This page discusses the use of chemotherapy for the treatment of prostate cancer. For a thorough review of chemotherapy, please see the ]]>chemotherapy treatment monograph]]> .

Cancer chemotherapy is the use of drugs to kill cancer cells. Unlike radiation and surgery, which are localized treatments, chemotherapy is a systemic treatment, meaning the drugs travel throughout the whole body. This means chemotherapy can reach cancer cells that may have spread, or metastasized, to other areas.

To date, chemotherapy has not been used in the standard management of prostate cancer. There are several ongoing clinical trials throughout the United States that are investigating whether chemotherapy can help patients who have a recurrence of prostate cancer after surgery, radiation therapy, or hormonal therapy, or whose cancer seems to be resistant to hormonal treatment. Some studies have suggested that chemotherapy can improve symptoms in patients with advanced prostate cancer, but to date no improvements in survival have been seen.

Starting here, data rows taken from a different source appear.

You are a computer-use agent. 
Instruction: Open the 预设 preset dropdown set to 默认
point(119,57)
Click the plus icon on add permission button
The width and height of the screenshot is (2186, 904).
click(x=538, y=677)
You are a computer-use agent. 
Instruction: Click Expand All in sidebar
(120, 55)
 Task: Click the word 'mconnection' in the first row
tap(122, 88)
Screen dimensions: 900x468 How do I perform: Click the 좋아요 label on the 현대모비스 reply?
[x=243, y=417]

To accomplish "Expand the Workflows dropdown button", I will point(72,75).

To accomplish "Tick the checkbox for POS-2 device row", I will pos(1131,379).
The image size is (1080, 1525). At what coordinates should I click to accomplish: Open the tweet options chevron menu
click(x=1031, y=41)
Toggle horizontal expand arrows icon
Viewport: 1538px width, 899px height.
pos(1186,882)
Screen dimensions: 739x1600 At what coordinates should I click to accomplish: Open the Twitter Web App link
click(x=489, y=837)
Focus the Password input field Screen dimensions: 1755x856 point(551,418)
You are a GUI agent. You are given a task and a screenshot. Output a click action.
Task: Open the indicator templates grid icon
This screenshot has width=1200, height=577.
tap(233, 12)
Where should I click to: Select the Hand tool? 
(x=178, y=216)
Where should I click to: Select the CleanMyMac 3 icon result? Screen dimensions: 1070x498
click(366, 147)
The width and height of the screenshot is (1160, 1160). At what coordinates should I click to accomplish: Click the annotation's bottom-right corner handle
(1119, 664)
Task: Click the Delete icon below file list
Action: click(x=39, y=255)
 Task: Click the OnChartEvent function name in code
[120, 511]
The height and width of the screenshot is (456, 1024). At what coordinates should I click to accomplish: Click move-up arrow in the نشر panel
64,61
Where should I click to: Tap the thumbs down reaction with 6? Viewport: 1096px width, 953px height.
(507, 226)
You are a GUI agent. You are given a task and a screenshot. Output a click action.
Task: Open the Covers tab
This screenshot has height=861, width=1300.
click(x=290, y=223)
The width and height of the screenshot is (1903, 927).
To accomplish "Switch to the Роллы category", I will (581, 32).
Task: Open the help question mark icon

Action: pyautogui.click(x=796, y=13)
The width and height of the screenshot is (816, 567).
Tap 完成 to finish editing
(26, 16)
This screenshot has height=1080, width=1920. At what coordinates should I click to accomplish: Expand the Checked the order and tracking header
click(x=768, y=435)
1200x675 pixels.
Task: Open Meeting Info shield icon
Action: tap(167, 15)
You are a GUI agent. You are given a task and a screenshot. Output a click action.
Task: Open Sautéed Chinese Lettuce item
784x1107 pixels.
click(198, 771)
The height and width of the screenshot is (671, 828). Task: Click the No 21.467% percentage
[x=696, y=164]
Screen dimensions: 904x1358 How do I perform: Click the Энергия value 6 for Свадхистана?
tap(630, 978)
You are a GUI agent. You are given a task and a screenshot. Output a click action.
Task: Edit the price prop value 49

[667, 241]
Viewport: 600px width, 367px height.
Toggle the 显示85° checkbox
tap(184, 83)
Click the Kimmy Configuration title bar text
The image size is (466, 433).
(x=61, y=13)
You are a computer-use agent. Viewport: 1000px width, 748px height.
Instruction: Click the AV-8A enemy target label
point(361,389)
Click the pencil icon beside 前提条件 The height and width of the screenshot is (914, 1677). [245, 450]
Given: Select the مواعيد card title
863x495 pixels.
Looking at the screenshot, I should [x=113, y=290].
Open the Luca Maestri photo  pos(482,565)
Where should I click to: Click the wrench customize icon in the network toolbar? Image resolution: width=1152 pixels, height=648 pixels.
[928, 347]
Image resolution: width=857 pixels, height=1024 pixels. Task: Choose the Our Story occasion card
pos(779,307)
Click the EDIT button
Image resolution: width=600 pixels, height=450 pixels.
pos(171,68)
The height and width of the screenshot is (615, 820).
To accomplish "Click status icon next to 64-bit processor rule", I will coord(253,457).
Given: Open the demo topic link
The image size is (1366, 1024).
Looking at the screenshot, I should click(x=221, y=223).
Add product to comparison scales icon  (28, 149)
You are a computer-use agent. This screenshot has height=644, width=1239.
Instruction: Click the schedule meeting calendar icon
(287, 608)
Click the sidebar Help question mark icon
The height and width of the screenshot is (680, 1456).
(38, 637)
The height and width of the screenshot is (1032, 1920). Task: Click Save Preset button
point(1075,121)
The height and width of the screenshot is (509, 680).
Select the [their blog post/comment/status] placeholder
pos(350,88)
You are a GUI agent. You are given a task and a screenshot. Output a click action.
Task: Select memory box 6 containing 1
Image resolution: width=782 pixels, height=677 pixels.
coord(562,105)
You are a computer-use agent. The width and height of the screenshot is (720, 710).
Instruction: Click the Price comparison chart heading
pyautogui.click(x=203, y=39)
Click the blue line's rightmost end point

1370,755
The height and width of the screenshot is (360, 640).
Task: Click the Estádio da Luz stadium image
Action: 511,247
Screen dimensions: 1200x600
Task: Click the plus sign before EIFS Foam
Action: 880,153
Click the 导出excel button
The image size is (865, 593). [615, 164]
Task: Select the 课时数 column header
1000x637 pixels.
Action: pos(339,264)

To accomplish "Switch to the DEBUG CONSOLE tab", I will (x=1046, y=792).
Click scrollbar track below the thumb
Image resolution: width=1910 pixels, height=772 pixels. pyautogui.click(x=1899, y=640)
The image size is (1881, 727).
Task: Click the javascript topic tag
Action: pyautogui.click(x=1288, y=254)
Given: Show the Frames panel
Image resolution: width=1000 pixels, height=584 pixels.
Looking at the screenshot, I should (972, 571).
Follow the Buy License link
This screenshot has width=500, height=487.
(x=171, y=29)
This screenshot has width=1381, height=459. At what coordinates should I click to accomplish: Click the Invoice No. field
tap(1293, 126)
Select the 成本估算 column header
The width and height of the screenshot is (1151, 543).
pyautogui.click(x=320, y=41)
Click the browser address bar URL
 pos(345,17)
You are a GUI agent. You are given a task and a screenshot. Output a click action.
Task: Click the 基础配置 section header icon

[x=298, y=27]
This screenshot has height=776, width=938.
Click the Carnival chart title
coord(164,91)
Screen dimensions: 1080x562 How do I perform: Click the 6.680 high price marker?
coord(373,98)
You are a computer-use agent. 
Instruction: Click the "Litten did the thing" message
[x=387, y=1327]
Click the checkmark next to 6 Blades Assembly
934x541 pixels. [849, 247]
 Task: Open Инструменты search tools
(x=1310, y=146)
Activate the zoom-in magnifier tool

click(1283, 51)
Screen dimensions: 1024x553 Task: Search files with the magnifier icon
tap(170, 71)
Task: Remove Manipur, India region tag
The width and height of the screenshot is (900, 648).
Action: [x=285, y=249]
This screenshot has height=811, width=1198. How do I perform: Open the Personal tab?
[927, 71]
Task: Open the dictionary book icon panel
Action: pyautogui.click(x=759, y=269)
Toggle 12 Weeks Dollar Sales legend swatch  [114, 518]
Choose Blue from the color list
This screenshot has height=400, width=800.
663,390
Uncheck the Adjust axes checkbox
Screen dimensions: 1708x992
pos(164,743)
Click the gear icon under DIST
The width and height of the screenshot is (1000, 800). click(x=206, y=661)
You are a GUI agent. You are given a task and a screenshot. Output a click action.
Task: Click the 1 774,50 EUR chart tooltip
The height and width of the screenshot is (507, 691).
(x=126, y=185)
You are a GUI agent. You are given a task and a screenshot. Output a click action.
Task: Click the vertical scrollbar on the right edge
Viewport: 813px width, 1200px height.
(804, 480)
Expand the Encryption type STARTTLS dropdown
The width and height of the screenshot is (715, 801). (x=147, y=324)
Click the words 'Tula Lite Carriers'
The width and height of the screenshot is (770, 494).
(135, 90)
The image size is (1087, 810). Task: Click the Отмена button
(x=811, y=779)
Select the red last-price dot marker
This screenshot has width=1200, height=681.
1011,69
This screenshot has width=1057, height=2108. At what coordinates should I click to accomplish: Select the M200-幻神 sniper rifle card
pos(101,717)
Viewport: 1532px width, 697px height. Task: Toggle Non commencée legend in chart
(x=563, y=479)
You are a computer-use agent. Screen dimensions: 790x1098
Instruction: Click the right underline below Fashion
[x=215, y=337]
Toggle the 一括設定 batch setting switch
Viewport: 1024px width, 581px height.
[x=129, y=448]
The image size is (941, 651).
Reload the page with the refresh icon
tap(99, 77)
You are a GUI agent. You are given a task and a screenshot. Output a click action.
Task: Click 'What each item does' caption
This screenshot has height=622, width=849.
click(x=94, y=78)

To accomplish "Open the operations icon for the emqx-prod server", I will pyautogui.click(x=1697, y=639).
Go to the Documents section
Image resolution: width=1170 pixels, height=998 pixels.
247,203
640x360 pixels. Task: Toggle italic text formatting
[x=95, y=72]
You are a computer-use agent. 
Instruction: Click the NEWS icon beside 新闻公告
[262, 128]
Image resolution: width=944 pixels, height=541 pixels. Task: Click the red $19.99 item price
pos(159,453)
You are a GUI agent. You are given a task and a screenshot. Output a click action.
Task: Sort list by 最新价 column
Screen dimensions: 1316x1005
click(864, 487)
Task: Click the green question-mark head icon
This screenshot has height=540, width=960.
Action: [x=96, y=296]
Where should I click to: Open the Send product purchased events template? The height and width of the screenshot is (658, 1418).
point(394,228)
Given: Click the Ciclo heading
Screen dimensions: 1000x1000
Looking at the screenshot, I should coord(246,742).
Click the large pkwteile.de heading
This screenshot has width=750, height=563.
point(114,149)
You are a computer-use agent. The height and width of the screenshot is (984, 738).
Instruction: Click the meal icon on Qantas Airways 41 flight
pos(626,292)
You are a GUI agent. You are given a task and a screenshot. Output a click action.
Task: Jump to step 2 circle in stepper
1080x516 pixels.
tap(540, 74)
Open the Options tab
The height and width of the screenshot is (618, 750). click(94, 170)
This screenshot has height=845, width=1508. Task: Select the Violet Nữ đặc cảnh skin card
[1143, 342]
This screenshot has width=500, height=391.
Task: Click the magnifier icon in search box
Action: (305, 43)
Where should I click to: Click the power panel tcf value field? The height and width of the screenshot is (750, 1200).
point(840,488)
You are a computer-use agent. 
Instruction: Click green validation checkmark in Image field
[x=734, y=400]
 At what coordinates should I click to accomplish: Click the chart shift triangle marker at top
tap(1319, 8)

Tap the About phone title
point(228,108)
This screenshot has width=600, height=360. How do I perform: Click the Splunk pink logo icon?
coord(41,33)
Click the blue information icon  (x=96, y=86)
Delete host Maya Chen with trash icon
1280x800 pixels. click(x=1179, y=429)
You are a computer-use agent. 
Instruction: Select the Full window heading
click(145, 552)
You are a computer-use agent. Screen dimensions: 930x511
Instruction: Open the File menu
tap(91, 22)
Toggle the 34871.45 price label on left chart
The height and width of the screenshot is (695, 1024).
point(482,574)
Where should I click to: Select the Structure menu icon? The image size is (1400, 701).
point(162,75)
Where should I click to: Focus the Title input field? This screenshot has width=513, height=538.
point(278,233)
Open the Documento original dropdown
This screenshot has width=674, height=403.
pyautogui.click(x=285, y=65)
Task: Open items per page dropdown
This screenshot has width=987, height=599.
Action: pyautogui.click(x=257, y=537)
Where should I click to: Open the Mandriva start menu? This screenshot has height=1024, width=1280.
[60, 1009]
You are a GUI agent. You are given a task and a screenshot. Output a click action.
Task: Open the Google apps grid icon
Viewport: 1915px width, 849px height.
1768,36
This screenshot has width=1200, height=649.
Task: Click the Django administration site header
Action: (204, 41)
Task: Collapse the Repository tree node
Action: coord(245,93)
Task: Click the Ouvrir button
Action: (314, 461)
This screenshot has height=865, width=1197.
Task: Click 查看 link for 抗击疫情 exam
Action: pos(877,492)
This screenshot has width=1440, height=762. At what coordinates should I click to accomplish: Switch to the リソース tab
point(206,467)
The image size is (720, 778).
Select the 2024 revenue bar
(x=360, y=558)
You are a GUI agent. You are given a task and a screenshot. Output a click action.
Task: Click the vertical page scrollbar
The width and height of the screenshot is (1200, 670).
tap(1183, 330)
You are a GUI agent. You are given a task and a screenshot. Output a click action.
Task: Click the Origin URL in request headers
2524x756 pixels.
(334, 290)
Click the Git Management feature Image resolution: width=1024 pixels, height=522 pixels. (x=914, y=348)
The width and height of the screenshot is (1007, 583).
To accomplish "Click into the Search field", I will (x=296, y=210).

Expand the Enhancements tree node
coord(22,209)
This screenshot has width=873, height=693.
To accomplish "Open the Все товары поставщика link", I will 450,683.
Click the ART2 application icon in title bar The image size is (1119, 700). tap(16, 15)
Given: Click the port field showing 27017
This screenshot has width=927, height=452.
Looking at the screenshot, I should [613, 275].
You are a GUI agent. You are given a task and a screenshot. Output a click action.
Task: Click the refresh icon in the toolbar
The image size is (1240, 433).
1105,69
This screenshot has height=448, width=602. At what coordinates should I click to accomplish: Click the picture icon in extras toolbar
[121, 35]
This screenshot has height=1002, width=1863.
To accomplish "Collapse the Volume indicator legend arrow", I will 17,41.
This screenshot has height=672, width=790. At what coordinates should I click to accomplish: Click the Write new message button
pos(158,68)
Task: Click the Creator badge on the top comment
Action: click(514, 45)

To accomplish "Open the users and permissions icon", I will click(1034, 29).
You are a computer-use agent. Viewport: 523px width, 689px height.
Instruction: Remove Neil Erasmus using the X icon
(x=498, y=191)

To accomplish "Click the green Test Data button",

If chemotherapy is used to treat prostate cancer, the drugs may be given singly or in combination. A variety of chemotherapy drugs are being used for resistant or recurrent forms of prostate cancer:

  • Prednisone
  • Adriamycin
  • Mitoxantrone
  • Paclitaxel
  • Docetaxel
  • Vinblastine
  • Cytoxan
  • Estramustine

Most patients receive chemotherapy as an outpatient at their doctor’s office or at a chemotherapy treatment center at a hospital. Some drugs may be taken by mouth at home; others may be given through intravenous or intramuscular injection. Side effects of chemotherapy agents are specific to the particular drugs or combinations of drugs being given.